> [What this task involves]:
Rewrite each of the rows below, putting "Open" wherever "Follow" appears and keeping everything else unchanged. Leave out the pictures.

> [Provided material]:
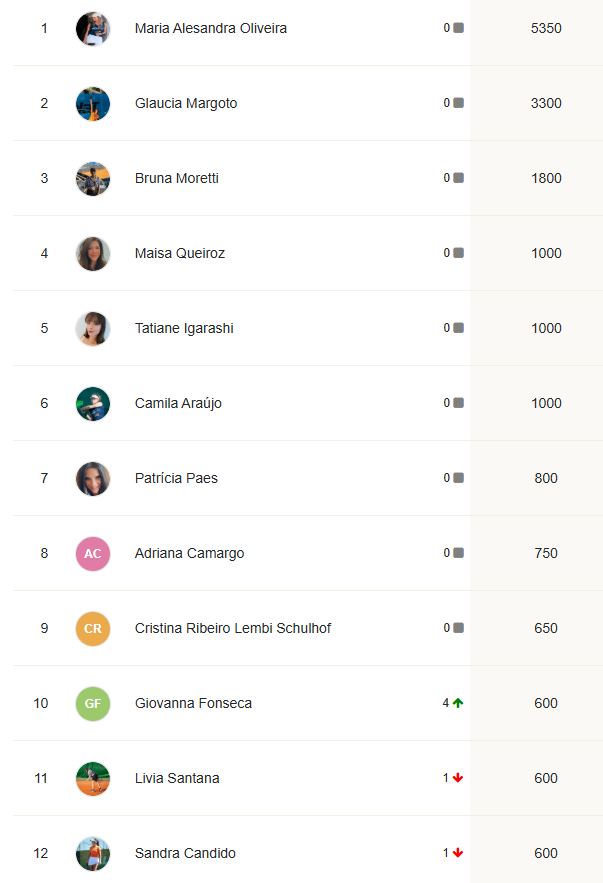This screenshot has width=603, height=883.
Task: Select Patrícia Paes name link
Action: [176, 478]
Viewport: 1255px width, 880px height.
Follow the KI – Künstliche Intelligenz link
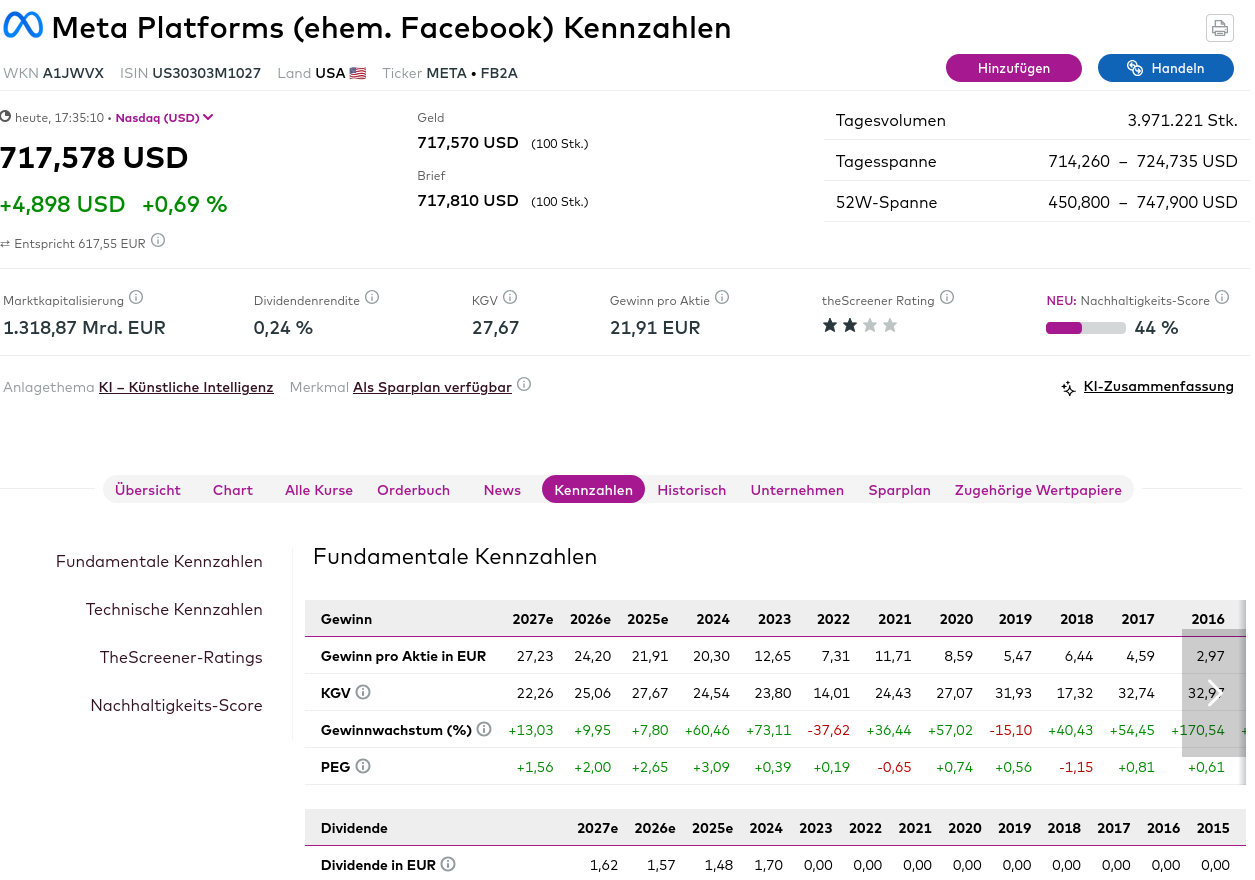[x=186, y=387]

> [Output of the exercise]:
This screenshot has width=603, height=883.
Task: Select Patrícia Paes name link
Action: [176, 478]
Viewport: 1255px width, 880px height.
Open the KI – Künstliche Intelligenz link
[x=186, y=387]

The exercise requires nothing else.